Durante o encontro, realizado em Katowice, Polônia, o Ministério do Meio Ambiente anunciou que o país antecipou o cumprimento da meta e atingiu o resultado esperado para 2020 – entre julho de 2017 e agosto de 2018, o Brasil registrou a absorção de 1,28 bilhão de toneladas de gases causadores do efeito estufa, superando a meta de reduzir em 38% as emissões. É triste imaginar que essa boa notícia possa virar água em pouco tempo.
Os 197 países da COP-24 aprovaram o chamado “livro de regras” para garantir o cumprimento do Acordo de Paris, de 2015. O resultado final foi considerado aquém do esperado por ambientalistas, mas o acordo possível diante da posição mais dura de países fundamentais para o processo, como Estados Unidos, Arábia Saudita, Rússia e Kuwait.
Eles se negaram a aceitar as conclusões do Relatório Especial do Painel Intergovernamental sobre Mudanças Climáticas (IPCC), divulgado em outubro, que considera mais seguro trabalhar com a meta de limitar o aumento de temperatura global de 1,5°C acima dos níveis pré-industriais, e não mais 2°C, como vinha sendo considerado e acabou fixado no documento final da COP-24.
O relatório alerta para “consequências devastadoras” do aquecimento, inclusive com impactos sobre o crescimento econômico, o que não deixa de ser um paradoxo, uma vez que os críticos à tese do aquecimento usam como argumento exatamente o contrário – ou seja, acusam ambientalistas de ameaçar o crescimento econômico.
Não se pode considerar mera coincidência o fato de os países refratários ao alerta do IPCC figurarem entre os principais produtores de petróleo do mundo, sendo também consumidores e, portanto, ao mesmo tempo beneficiários econômicos da exploração do petróleo e grandes emissores de dióxido de carbono na atmosfera.
No fundo, a ganância econômica permanece ditando as regras e o futuro do planeta, cada vez mais ameaçado pela mesma humanidade que dele depende.
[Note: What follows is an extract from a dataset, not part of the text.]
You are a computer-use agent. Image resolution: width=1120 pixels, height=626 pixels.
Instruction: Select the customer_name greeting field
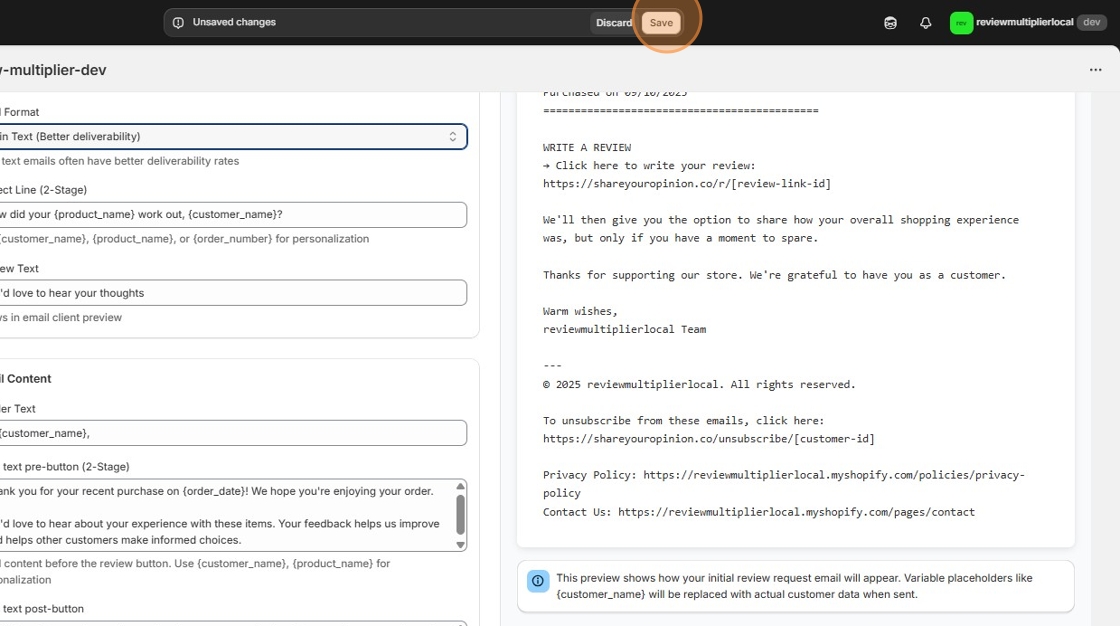(x=230, y=432)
No entanto, a esperança deve estar sempre ativa, ainda mais às vésperas da virada de ano, quando a energia se renova.
Se a inteligência humana foi capaz de transformar as riquezas naturais em tudo o que conhecemos hoje, será capaz também de recuar, refletir e recalcular a rota em direção a um futuro em que o ser humano possa viver melhor, com justiça social, distribuição de riquezas e crescimento para todos. Se cada um fizer a sua parte sem cobiçar a parte do outro, tudo será mais fácil.
Afinal, o resultado coletivo é sempre a soma de ações individuais. Nas palavras de Chico Mendes: “No começo pensei que estivesse lutando para salvar seringueiras. Depois pensei que estava lutando para salvar a Floresta Amazônica. Agora, percebo que estou lutando pela humanidade”.